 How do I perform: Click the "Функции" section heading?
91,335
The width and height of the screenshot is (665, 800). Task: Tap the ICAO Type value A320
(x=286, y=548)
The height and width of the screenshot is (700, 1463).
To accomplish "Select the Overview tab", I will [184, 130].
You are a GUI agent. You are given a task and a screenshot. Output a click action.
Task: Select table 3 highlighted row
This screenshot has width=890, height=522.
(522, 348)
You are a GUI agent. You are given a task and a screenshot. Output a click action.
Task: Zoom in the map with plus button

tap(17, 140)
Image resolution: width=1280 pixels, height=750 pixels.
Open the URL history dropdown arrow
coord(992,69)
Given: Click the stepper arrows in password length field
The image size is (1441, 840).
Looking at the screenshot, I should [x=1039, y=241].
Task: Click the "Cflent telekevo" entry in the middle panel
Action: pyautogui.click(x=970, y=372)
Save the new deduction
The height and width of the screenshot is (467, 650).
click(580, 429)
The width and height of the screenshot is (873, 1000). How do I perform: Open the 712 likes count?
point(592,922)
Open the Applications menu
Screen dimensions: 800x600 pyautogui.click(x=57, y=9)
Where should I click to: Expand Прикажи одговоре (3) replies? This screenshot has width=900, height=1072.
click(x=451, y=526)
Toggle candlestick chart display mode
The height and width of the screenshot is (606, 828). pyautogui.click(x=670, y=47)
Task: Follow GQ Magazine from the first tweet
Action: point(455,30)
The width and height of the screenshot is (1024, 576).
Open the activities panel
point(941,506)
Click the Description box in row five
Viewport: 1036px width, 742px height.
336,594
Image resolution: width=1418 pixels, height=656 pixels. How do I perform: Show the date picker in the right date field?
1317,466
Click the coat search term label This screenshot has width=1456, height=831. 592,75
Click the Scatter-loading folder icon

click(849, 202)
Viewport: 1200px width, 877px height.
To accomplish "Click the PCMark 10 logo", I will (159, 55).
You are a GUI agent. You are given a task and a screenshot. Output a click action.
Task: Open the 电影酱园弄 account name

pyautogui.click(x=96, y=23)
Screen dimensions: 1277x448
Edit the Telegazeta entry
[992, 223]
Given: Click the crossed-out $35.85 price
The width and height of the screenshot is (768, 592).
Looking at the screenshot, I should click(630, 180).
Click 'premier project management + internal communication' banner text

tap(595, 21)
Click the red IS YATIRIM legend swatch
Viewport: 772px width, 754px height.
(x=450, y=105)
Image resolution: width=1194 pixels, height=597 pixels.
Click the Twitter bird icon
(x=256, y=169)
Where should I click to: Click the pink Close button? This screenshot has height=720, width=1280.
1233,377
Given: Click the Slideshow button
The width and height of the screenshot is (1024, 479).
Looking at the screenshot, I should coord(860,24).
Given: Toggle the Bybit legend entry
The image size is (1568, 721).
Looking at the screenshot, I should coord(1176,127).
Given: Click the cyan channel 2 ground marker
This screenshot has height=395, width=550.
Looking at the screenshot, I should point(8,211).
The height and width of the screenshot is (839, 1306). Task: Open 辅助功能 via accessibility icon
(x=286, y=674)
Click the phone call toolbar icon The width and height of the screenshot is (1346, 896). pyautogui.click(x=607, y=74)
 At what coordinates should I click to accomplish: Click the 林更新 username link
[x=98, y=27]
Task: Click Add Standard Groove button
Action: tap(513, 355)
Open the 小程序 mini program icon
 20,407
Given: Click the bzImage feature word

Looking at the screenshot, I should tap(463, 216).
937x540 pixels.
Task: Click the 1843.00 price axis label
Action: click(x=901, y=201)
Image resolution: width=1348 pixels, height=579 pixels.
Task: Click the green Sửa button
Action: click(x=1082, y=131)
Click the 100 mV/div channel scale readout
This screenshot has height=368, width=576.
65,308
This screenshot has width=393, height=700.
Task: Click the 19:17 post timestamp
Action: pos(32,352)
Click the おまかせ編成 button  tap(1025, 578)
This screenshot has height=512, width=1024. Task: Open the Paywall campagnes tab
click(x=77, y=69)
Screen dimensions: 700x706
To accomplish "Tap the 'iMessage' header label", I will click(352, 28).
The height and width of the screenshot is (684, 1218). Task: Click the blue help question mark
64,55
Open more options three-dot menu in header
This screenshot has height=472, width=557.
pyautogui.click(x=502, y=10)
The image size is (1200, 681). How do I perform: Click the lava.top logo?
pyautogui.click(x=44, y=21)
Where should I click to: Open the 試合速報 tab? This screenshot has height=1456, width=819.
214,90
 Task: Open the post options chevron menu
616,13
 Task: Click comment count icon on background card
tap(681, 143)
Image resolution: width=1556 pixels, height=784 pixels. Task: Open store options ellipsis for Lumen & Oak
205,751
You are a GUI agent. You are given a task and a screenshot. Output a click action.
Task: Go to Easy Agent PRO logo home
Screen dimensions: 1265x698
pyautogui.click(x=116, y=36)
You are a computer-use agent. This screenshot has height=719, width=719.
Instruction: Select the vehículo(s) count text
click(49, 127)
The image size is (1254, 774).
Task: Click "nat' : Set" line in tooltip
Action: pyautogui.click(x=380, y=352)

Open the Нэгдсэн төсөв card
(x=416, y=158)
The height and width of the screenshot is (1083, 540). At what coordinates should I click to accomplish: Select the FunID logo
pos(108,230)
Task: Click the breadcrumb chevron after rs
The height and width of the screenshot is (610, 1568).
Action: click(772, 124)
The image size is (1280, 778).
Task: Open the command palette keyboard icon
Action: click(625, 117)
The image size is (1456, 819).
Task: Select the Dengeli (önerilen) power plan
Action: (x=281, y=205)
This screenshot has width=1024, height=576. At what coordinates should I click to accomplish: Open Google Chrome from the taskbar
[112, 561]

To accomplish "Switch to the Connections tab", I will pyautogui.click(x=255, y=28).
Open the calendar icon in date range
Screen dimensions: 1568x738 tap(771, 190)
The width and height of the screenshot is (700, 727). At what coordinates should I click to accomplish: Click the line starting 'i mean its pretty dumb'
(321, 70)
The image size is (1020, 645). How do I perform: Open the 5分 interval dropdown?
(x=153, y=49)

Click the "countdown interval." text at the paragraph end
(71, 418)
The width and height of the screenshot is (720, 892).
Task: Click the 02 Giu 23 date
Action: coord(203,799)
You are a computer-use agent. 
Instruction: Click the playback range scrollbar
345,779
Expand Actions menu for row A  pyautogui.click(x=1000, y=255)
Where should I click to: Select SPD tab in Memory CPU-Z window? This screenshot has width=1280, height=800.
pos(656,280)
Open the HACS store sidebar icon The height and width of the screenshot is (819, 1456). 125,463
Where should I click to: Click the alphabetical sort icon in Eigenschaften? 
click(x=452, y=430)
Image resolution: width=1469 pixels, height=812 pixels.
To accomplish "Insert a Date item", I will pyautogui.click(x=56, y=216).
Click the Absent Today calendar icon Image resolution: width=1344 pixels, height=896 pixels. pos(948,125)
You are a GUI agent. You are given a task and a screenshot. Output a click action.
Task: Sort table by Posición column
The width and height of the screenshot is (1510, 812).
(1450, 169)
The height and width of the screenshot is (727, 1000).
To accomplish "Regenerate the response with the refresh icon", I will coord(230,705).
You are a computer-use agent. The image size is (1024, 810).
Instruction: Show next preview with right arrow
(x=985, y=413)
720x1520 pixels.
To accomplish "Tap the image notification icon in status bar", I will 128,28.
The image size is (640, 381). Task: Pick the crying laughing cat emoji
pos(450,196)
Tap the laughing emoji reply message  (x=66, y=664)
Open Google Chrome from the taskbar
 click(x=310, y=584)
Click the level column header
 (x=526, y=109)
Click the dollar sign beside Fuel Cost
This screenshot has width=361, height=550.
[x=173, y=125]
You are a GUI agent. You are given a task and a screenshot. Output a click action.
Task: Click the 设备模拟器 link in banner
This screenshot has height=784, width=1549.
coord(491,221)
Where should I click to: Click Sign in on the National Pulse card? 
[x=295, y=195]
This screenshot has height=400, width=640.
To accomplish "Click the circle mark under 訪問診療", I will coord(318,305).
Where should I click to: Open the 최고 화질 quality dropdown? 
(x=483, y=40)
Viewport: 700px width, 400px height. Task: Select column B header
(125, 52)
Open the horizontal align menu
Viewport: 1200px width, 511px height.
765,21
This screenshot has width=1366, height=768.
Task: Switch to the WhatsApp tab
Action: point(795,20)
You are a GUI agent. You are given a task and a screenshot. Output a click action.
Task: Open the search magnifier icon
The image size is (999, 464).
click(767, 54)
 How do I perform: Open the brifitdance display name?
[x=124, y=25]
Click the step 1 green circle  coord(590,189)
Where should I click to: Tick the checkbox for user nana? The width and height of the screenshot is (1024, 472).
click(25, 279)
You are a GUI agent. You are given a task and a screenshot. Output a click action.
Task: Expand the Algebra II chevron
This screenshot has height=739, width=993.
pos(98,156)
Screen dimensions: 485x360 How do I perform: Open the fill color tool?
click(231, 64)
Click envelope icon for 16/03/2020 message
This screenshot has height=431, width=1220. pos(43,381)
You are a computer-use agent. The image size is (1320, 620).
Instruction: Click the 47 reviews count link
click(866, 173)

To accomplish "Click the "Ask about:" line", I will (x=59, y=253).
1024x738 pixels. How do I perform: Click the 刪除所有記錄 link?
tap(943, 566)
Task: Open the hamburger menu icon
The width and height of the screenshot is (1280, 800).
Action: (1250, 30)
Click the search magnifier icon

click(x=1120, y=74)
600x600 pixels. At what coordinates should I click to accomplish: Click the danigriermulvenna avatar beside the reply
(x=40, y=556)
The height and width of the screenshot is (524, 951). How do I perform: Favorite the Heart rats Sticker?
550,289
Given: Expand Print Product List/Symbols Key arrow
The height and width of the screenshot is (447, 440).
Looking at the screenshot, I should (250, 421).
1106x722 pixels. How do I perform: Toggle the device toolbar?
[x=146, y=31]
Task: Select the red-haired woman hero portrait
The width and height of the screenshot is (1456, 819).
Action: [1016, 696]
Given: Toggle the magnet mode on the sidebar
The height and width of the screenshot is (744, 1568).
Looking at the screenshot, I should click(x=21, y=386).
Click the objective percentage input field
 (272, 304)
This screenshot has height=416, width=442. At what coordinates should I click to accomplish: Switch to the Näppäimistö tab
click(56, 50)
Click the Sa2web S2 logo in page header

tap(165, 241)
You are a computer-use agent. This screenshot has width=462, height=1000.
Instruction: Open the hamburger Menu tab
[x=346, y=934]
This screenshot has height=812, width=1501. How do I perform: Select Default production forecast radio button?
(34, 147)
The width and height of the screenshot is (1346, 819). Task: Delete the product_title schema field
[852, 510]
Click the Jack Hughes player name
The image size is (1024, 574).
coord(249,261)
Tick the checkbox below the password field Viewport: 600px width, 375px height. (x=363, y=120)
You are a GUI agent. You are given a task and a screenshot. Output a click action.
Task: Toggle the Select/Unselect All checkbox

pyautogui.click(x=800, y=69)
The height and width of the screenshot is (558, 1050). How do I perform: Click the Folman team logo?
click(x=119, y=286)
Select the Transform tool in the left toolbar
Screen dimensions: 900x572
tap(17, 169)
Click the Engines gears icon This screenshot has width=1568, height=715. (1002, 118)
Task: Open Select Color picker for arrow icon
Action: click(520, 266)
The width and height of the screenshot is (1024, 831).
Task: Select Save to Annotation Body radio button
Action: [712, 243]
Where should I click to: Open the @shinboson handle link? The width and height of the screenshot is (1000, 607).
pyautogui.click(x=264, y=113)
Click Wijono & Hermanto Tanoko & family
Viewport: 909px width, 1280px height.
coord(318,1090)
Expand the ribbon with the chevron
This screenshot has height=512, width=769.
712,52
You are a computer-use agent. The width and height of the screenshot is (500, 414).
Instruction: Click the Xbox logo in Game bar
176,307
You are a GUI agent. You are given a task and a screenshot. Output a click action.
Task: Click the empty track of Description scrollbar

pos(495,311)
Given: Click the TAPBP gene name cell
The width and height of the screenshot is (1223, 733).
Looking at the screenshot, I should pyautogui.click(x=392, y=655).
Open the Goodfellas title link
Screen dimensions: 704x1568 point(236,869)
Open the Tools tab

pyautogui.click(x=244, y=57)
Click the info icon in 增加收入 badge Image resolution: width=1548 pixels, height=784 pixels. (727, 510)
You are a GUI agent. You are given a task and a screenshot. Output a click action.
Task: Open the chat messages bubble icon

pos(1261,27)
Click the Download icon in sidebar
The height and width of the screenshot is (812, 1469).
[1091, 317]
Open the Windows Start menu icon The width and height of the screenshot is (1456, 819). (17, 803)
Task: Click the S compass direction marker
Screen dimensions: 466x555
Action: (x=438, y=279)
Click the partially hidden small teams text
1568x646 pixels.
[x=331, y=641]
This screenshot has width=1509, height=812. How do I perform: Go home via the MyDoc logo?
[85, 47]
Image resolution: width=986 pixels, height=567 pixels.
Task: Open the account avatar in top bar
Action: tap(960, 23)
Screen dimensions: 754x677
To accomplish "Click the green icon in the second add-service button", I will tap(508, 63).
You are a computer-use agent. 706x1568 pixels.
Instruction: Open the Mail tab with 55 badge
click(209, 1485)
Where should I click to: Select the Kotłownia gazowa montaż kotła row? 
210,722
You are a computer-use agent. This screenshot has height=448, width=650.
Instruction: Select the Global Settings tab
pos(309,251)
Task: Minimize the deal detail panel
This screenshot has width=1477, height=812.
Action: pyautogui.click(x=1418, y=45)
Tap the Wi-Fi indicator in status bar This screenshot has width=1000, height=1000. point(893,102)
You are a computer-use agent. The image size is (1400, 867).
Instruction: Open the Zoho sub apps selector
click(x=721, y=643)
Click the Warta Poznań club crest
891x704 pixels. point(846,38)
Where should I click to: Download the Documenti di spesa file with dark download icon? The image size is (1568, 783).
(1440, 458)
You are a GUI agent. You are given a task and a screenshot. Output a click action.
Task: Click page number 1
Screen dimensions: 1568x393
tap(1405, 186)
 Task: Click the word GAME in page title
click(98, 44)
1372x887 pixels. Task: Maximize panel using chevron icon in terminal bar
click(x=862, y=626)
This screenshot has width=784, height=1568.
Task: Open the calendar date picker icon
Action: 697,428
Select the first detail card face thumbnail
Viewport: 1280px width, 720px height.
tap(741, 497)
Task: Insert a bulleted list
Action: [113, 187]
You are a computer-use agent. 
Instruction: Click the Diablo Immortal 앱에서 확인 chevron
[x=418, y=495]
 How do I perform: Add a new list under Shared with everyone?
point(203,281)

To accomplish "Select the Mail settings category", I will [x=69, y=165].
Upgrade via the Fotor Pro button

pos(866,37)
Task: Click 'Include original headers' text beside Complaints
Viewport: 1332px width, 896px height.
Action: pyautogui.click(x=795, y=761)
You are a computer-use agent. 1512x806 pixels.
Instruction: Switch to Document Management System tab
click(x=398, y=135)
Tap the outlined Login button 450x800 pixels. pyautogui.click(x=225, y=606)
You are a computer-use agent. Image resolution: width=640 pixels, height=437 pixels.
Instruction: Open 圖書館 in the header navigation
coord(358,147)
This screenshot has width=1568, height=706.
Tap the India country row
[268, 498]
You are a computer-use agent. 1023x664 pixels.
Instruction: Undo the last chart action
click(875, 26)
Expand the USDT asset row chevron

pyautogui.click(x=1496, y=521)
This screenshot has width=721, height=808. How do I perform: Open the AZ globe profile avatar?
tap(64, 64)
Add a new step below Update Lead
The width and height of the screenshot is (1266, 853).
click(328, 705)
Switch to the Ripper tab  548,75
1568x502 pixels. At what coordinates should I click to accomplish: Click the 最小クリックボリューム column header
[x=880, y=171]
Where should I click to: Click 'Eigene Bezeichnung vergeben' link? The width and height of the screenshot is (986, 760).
########
EXERCISE DESCRIPTION = Within the entries above, find every line where the string "password" occurs, and copy it.

OUTPUT =
Given: Click the stepper arrows in password length field
Tick the checkbox below the password field Viewport: 600px width, 375px height. (x=363, y=120)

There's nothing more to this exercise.